I would wake up, and so realistic were the dreams that in process of awakening I would ask myself if I actually was a murderer in real life and had somehow managed to get away with the killing.  The feeling of horror (at being that kind of person and of being discovered) was as strong in my semi-wakened state as it had been in the dream.

It would take me a long time, as much as an hour of rational thinking, to dispel those fears.

Fortunately, I haven’t had one of those dreams in a couple of years.  Maybe they’re gone — I certainly hope so.

I cannot imagine that feeling of dread happening to me in an awakened state.  It must be awful, just terrible;  and that’s why I’m sympathetic towards Bryony Gordon.

Nobody deserves to have the mind play such foul tricks on them.


An afterthought:  many times, these kinds of dreams and hallucinations are caused by psychotropic drugs, taken to suppress things like feelings of panic or depression.  Mine weren’t, because I’ve never taken such drugs;  that’s why they’re all the more terrifying.

I’ve tried to analyze why I get them.  The most plausible explanation is that when writing fiction, writers have to envision the plot from both sides of the mystery so that the plot doesn’t have holes in it.  And even if I’m not in the process of writing a book, I’m always developing plots and storylines in my head.  I haven’t done any such writing for a while, now, and maybe that’s why I haven’t had those dreams recently.
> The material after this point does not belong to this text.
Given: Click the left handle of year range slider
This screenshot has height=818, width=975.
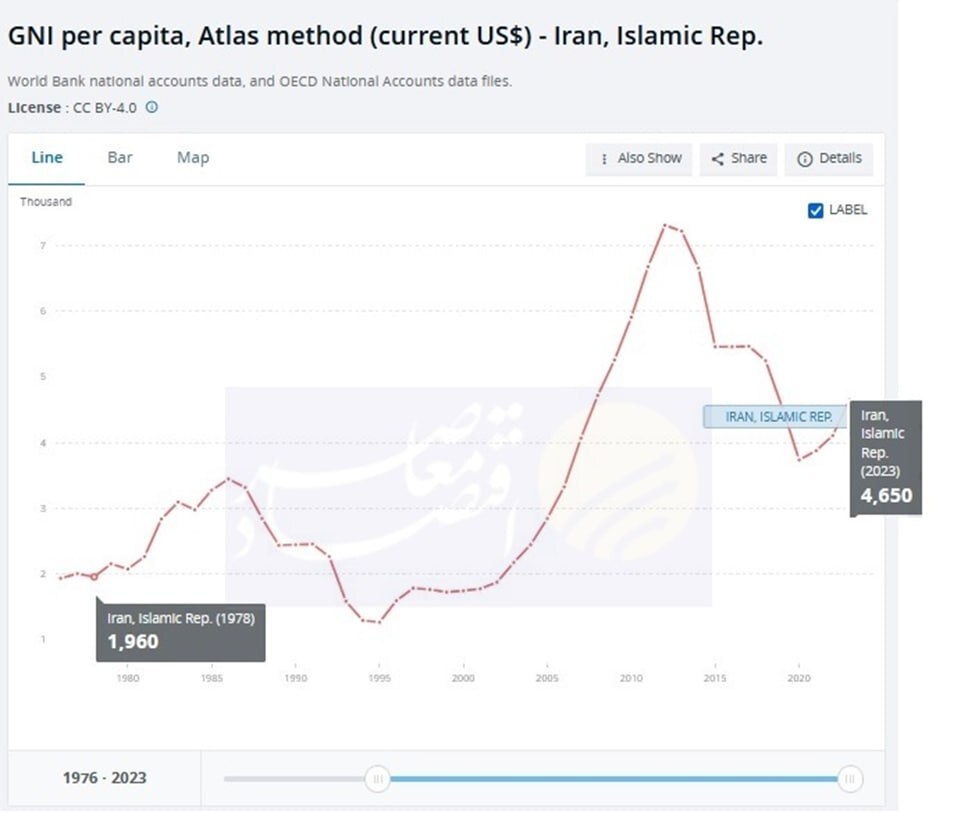Looking at the screenshot, I should [377, 778].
I just hope that writing about them today doesn’t cause a re-occurrence.

So Much For That

For a while now — about five months — I’ve not been taking Ozempic because I cannot in all conscience afford the (rip-off) price of $250 a month for the rest of my life.  As my old buddy Patterson puts it so succinctly:  “Fuck that for a tale.”

And he’s right.

Anyway, I had my semi-annual physical yesterday, and got weighed with a certain degree of trepidation because there are all sorts of stories extant that say categorically that if you quit taking your weekly stomach-jab, the weight comes screaming back on.  To recap (for those unfamiliar with my tale of woe):  I weighed about 275 lbs. before I started taking Ozempic;  several months later I was down to 230 lbs. (n.b. my Army weight after boot camp was 225 lbs.), and at my annual checkup last November I was back up slightly (still on Ozempic), to 235 lbs.

So I got weighed yesterday, fearing for the worst:  236 lbs.
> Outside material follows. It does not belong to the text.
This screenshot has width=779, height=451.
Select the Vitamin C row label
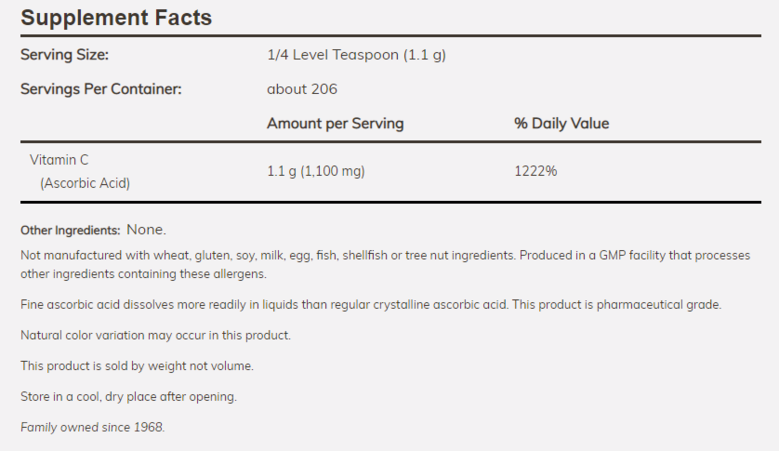click(x=59, y=160)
When I told the doctor that I had quit taking Ozempic, therefore, he just shrugged and said, “No big deal.  Your weight seems to have stabilized.”

Then he said that I was one of his healthiest patients, and for my 70 years of decrepitude, the healthiest he’d seen in years.  Then (as usual), he told me to fuck off and stop wasting his time because he had sick people to look after.
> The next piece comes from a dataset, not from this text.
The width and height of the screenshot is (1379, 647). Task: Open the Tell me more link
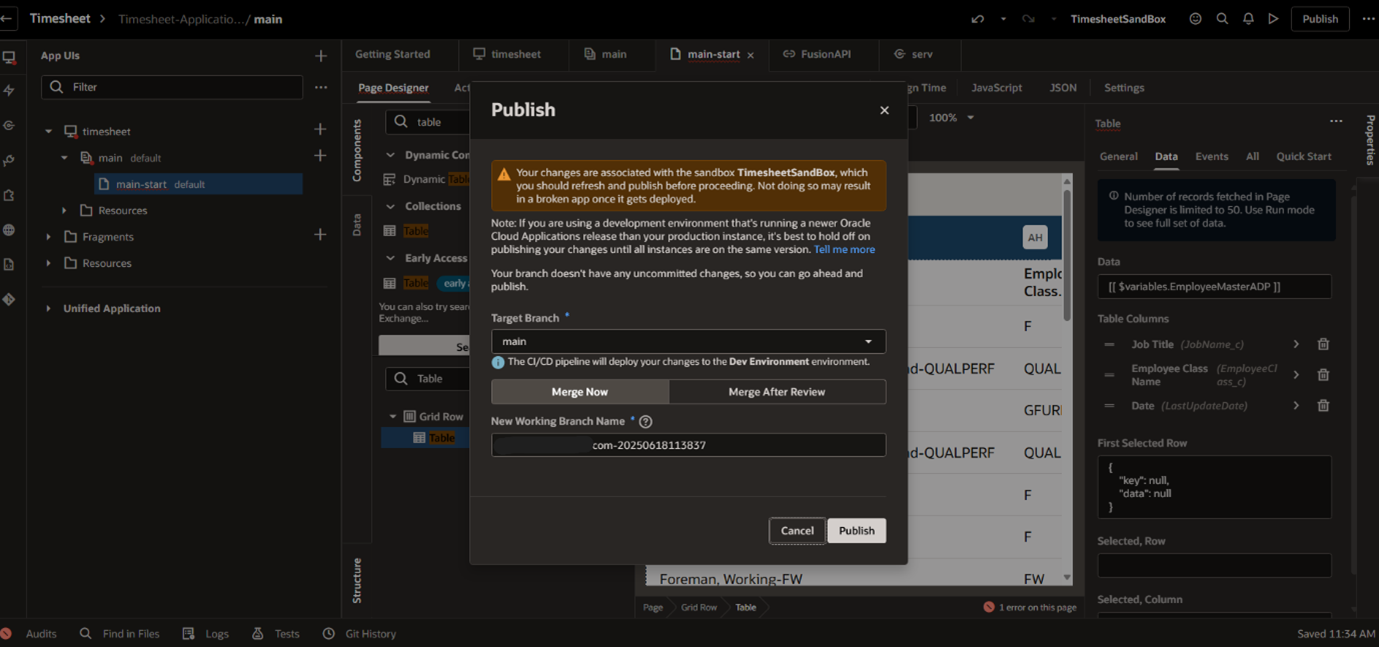pos(844,250)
The interesting thing that happened to me with Ozempic was that my appetite disappeared completely:  three meals a day plus much snacking dwindled away to one meal a day, with maybe a snack every few days.  And what’s still more interesting is that the smaller food intake has become habitual;  I haven’t gone back to gorging myself on a daily basis. (The day before yesterday, for instance, I had a couple pieces of biltong at lunchtime followed by an egg and bacon sandwich for dinner — that’s one egg and two strips of bacon on a piece of French baguette.)

And if I feel really hungry during the day, the biltong (with maybe a piece of Jarlsberg cheese) takes care of it.

As to why I have my main meal in the evening:  I seldom feel like food first thing in the morning at the best of times;  I take my meds at night (because they work better that way) and it’s best if I take them on a full stomach than an empty one;  and finally, I enjoy having dinner with New Wife because marriage.

Sorry about all that personal stuff, I know: “TMI shuddup Kim.”  But the takeaway from all this is that for some people — for me, at any rate — taking Ozempic doesn’t have to be a life sentence as they warn it will be.

So fukkem all:  the drug company who makes Ozempic (apparently from diamond dust and gold flakes), and the doomsayers and all the worrywarts who infest our lives.

I’m doing fine, thank you, and that’s all there is to say about it.

And now, if you’ll excuse me… I’m off to a happy place.